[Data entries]
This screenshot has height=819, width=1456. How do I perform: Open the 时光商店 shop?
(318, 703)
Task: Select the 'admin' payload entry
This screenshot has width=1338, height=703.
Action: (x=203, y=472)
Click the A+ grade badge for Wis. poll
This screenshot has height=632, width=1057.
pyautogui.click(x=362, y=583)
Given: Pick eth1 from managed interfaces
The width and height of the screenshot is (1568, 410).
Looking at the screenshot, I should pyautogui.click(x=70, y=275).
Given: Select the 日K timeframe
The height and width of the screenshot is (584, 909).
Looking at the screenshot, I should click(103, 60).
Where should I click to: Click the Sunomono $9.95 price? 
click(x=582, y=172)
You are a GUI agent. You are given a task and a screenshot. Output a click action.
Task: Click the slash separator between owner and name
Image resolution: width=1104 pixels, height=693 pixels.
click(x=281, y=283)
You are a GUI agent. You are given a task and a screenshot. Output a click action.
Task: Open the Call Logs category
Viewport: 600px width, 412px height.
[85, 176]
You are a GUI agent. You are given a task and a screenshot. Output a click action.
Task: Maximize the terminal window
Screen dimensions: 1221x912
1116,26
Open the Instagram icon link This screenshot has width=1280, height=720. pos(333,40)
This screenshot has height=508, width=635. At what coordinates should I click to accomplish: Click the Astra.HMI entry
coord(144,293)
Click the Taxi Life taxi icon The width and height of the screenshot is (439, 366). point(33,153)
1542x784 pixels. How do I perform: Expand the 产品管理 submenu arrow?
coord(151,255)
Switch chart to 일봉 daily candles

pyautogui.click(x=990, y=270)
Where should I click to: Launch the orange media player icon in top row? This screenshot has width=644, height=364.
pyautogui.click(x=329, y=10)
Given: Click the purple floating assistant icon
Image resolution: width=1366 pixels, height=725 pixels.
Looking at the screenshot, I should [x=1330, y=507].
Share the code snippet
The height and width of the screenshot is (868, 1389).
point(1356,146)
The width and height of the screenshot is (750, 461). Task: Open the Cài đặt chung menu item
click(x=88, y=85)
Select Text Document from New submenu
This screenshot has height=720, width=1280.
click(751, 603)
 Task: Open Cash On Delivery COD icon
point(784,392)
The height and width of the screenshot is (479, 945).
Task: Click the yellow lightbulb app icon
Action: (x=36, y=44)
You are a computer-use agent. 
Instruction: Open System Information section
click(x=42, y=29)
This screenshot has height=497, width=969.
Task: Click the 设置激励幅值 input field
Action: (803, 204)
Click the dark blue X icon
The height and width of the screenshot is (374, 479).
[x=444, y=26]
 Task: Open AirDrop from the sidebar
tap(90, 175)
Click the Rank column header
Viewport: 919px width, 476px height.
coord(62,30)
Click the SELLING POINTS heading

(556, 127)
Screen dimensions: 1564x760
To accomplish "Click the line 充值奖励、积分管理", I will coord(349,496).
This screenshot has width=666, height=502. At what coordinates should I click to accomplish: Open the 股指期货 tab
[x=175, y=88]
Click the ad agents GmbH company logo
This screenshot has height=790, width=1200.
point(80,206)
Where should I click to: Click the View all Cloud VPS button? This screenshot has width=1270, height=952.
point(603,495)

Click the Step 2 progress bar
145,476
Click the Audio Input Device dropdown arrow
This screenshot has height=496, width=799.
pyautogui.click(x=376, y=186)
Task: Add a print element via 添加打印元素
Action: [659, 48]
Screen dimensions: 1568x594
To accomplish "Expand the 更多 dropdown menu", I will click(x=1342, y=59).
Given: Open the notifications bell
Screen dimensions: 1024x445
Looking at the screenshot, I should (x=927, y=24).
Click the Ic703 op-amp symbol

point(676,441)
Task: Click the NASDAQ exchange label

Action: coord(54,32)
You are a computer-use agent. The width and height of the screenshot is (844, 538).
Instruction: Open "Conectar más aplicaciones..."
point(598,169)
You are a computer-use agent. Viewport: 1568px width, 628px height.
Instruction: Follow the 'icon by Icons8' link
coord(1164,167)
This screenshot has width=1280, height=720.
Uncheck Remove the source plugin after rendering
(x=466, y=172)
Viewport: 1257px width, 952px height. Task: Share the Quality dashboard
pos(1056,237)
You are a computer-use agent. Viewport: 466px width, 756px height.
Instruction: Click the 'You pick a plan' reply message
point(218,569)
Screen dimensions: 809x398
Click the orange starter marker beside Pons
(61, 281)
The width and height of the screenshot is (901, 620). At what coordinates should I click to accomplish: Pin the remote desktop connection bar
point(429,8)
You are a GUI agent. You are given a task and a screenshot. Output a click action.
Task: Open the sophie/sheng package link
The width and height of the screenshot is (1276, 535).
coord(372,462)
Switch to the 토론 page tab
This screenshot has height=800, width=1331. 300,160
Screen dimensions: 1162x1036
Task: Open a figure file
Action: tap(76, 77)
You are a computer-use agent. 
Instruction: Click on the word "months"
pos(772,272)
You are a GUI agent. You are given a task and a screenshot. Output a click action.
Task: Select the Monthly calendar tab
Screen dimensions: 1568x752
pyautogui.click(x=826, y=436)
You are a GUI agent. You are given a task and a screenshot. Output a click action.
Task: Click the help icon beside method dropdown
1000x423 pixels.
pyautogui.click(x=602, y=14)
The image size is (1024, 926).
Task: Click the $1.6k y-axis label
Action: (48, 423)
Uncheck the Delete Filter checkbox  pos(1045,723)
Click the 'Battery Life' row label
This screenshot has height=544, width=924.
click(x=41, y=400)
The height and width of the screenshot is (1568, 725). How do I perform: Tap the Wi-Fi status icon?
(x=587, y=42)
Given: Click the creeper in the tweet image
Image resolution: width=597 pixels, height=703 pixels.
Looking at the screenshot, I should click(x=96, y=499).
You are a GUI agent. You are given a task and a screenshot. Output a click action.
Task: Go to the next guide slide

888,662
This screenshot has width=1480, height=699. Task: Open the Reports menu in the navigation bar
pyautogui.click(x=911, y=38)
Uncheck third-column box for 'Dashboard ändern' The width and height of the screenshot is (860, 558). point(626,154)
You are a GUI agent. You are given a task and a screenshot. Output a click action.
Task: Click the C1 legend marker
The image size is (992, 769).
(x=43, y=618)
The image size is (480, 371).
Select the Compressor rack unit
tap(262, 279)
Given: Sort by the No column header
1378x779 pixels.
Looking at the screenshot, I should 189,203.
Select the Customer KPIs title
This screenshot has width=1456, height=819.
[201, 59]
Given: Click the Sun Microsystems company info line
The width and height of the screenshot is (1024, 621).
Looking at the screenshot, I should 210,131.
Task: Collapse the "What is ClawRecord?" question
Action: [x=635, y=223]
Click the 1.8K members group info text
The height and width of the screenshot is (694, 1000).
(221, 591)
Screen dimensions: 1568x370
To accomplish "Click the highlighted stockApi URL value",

**Activity**
Your reply should contain every record, unchanged and complete.

**Exercise output**
This screenshot has height=819, width=1456. How do I perform: Open the 时光商店 shop?
(318, 703)
Task: Select the 'admin' payload entry
This screenshot has width=1338, height=703.
Action: (x=203, y=472)
Click the A+ grade badge for Wis. poll
This screenshot has height=632, width=1057.
pyautogui.click(x=362, y=583)
Given: Pick eth1 from managed interfaces
The width and height of the screenshot is (1568, 410).
Looking at the screenshot, I should pyautogui.click(x=70, y=275).
Given: Select the 日K timeframe
The height and width of the screenshot is (584, 909).
Looking at the screenshot, I should click(103, 60).
Where should I click to: Click the Sunomono $9.95 price? 
click(x=582, y=172)
You are a GUI agent. You are given a task and a screenshot. Output a click action.
Task: Click the slash separator between owner and name
Image resolution: width=1104 pixels, height=693 pixels.
click(x=281, y=283)
You are a GUI agent. You are given a task and a screenshot. Output a click action.
Task: Open the Call Logs category
Viewport: 600px width, 412px height.
[85, 176]
You are a GUI agent. You are given a task and a screenshot. Output a click action.
Task: Maximize the terminal window
Screen dimensions: 1221x912
1116,26
Open the Instagram icon link This screenshot has width=1280, height=720. pos(333,40)
This screenshot has height=508, width=635. At what coordinates should I click to accomplish: Click the Astra.HMI entry
coord(144,293)
Click the Taxi Life taxi icon The width and height of the screenshot is (439, 366). point(33,153)
1542x784 pixels. How do I perform: Expand the 产品管理 submenu arrow?
coord(151,255)
Switch chart to 일봉 daily candles

pyautogui.click(x=990, y=270)
Where should I click to: Launch the orange media player icon in top row? This screenshot has width=644, height=364.
pyautogui.click(x=329, y=10)
Given: Click the purple floating assistant icon
Image resolution: width=1366 pixels, height=725 pixels.
Looking at the screenshot, I should [x=1330, y=507].
Share the code snippet
The height and width of the screenshot is (868, 1389).
point(1356,146)
The width and height of the screenshot is (750, 461). Task: Open the Cài đặt chung menu item
click(x=88, y=85)
Select Text Document from New submenu
This screenshot has height=720, width=1280.
click(751, 603)
 Task: Open Cash On Delivery COD icon
point(784,392)
The height and width of the screenshot is (479, 945).
Task: Click the yellow lightbulb app icon
Action: (x=36, y=44)
You are a computer-use agent. 
Instruction: Open System Information section
click(x=42, y=29)
This screenshot has height=497, width=969.
Task: Click the 设置激励幅值 input field
Action: (803, 204)
Click the dark blue X icon
The height and width of the screenshot is (374, 479).
[x=444, y=26]
 Task: Open AirDrop from the sidebar
tap(90, 175)
Click the Rank column header
Viewport: 919px width, 476px height.
coord(62,30)
Click the SELLING POINTS heading

(556, 127)
Screen dimensions: 1564x760
To accomplish "Click the line 充值奖励、积分管理", I will coord(349,496).
This screenshot has width=666, height=502. At what coordinates should I click to accomplish: Open the 股指期货 tab
[x=175, y=88]
Click the ad agents GmbH company logo
This screenshot has height=790, width=1200.
point(80,206)
Where should I click to: Click the View all Cloud VPS button? This screenshot has width=1270, height=952.
point(603,495)

Click the Step 2 progress bar
145,476
Click the Audio Input Device dropdown arrow
This screenshot has height=496, width=799.
pyautogui.click(x=376, y=186)
Task: Add a print element via 添加打印元素
Action: [659, 48]
Screen dimensions: 1568x594
To accomplish "Expand the 更多 dropdown menu", I will click(x=1342, y=59).
Given: Open the notifications bell
Screen dimensions: 1024x445
Looking at the screenshot, I should (x=927, y=24).
Click the Ic703 op-amp symbol

point(676,441)
Task: Click the NASDAQ exchange label

Action: coord(54,32)
You are a computer-use agent. The width and height of the screenshot is (844, 538).
Instruction: Open "Conectar más aplicaciones..."
point(598,169)
You are a computer-use agent. Viewport: 1568px width, 628px height.
Instruction: Follow the 'icon by Icons8' link
coord(1164,167)
This screenshot has width=1280, height=720.
Uncheck Remove the source plugin after rendering
(x=466, y=172)
Viewport: 1257px width, 952px height. Task: Share the Quality dashboard
pos(1056,237)
You are a computer-use agent. Viewport: 466px width, 756px height.
Instruction: Click the 'You pick a plan' reply message
point(218,569)
Screen dimensions: 809x398
Click the orange starter marker beside Pons
(61, 281)
The width and height of the screenshot is (901, 620). At what coordinates should I click to accomplish: Pin the remote desktop connection bar
point(429,8)
You are a GUI agent. You are given a task and a screenshot. Output a click action.
Task: Open the sophie/sheng package link
The width and height of the screenshot is (1276, 535).
coord(372,462)
Switch to the 토론 page tab
This screenshot has height=800, width=1331. 300,160
Screen dimensions: 1162x1036
Task: Open a figure file
Action: tap(76, 77)
You are a computer-use agent. 
Instruction: Click on the word "months"
pos(772,272)
You are a GUI agent. You are given a task and a screenshot. Output a click action.
Task: Select the Monthly calendar tab
Screen dimensions: 1568x752
pyautogui.click(x=826, y=436)
You are a GUI agent. You are given a task and a screenshot. Output a click action.
Task: Click the help icon beside method dropdown
1000x423 pixels.
pyautogui.click(x=602, y=14)
The image size is (1024, 926).
Task: Click the $1.6k y-axis label
Action: (48, 423)
Uncheck the Delete Filter checkbox  pos(1045,723)
Click the 'Battery Life' row label
This screenshot has height=544, width=924.
click(x=41, y=400)
The height and width of the screenshot is (1568, 725). How do I perform: Tap the Wi-Fi status icon?
(x=587, y=42)
Given: Click the creeper in the tweet image
Image resolution: width=597 pixels, height=703 pixels.
Looking at the screenshot, I should click(x=96, y=499).
You are a GUI agent. You are given a task and a screenshot. Output a click action.
Task: Go to the next guide slide

888,662
This screenshot has width=1480, height=699. Task: Open the Reports menu in the navigation bar
pyautogui.click(x=911, y=38)
Uncheck third-column box for 'Dashboard ändern' The width and height of the screenshot is (860, 558). point(626,154)
You are a GUI agent. You are given a task and a screenshot. Output a click action.
Task: Click the C1 legend marker
The image size is (992, 769).
(x=43, y=618)
The image size is (480, 371).
Select the Compressor rack unit
tap(262, 279)
Given: Sort by the No column header
1378x779 pixels.
Looking at the screenshot, I should 189,203.
Select the Customer KPIs title
This screenshot has width=1456, height=819.
[201, 59]
Given: Click the Sun Microsystems company info line
The width and height of the screenshot is (1024, 621).
Looking at the screenshot, I should 210,131.
Task: Collapse the "What is ClawRecord?" question
Action: [x=635, y=223]
Click the 1.8K members group info text
The height and width of the screenshot is (694, 1000).
(221, 591)
Screen dimensions: 1568x370
To accomplish "Click the highlighted stockApi URL value",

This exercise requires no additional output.